De verandering komt als het gezin verhuist, en daarmee een buurman krijgt die èchte MG oldtimers verzamelt. Ik kan mijn ogen niet van zijn zelf gerestaureerde projecten afhouden. Als ik hem mijn eerste auto (een Fiat 127) laat zien, zegt hij: “Gefeliciteerd. Maar je vindt mijn Engelse auto’s toch zo mooi? Dan moet jij met dat koekblik van je eens naar Engeland gaan.” Ik volg zijn advies op, en val als een blok voor het land, z’n bewoners en…z’n rollend materieel. Hier rijden mijn oude miniatuurauto’s nog gewoon op groot formaat rond. Grijze heren, ruitpet op, bij tien graden achter het stuur van een open Jaguar; oude dametjes tuffen in hun Morris Minor naar de dorpswinkel. Ik verlaat dit land met de gedachten ‘Hier kom ik terug’ en ‘Ooit koop ik ook zo’n oud automobieltje.’ Ik abonneer me op ‘Classic & Thoroughbred Cars’, destijds een pionier op het gebied. Binnen een jaar is het al raak. Na een slaaprovende advertentie, een prettig telefoongesprek, een nachtelijke tocht naar Harwich, een korte proefrit en enkele douaneformaliteiten rijd ik 568 BRO, Wolseley 1500 bouwjaar 1957, de ferry richting Hoek van Holland op.

Aanpassingen voor de RDW-keuring zijn vlot gedaan; de restauratie bestaat uit een stevige poetsbeurt en een paar kwaststrepen. Het logboek zit bij de documentatie, en het volgende jaar stuur ik 28-MA-59 naar het adres van haar vorige eigenaren. Het begin van een jarenlange vriendschap, met bijbehorende retours GB, totdat zij overlijden.

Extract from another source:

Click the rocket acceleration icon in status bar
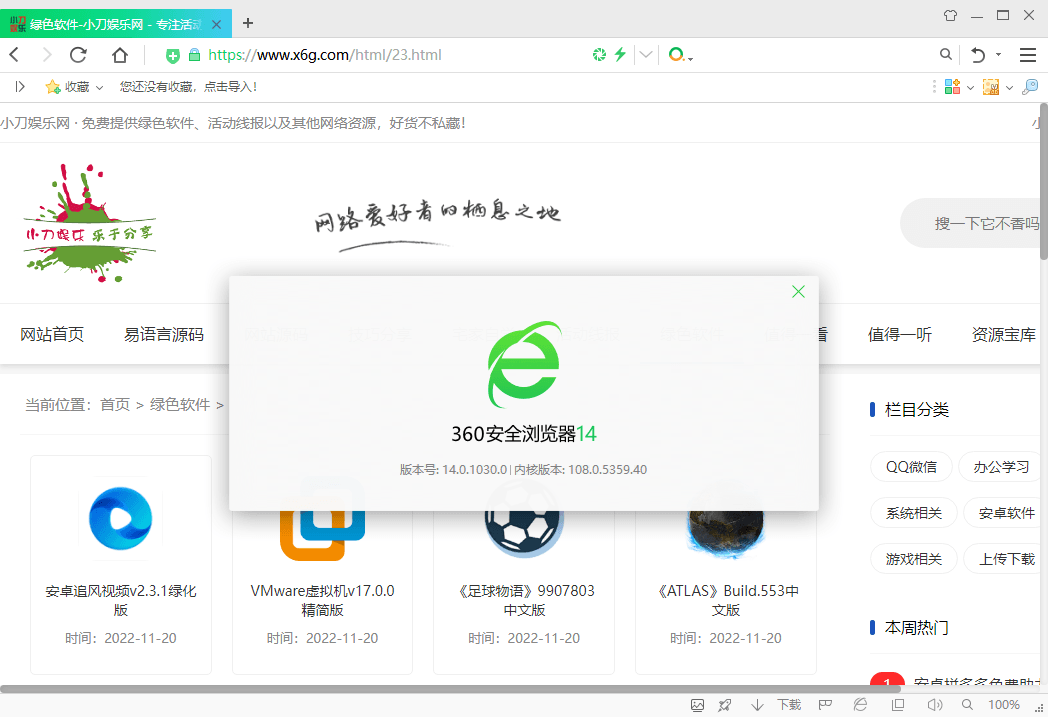 pos(723,704)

In Nederland verken ik op zonnige zondagen mijn nieuwe woonprovincie Zeeland tot in de verste hoeken, en geniet ik van de verschillende gezellige AMWR Clubweekends, tenmidden van de sympathieke leden (sommigen kennen elkaar al veertig jaar!) en hun sfeervolle auto’s. De laatste twee decennia rijd ik minder met mijn Wolseley. Aanvankelijk door de komst van een Triumph Spitfire, maar nu ook doordat ik me in het huidige, alsmaar drukkere en snellere verkeer onveilig en opgejaagd voel. Dan maar een beetje in de buurt blijven. Ik wil de oorspronkelijke, ongeschonden staat van de auto wel in ere houden!

Rob van der Klugt (lidnr. 31)

maandag 1 december 2014

Clubstand Flowerdome Eelde

Een paar foto's van clubauto's in de Bloemenkoepel in Eelde. Een mooie beurs! De AMRWR vrijwilligers deden weer goed werk. Sommigen hadden zelfs twee auto's beschikbaar gesteld voor de clubstand!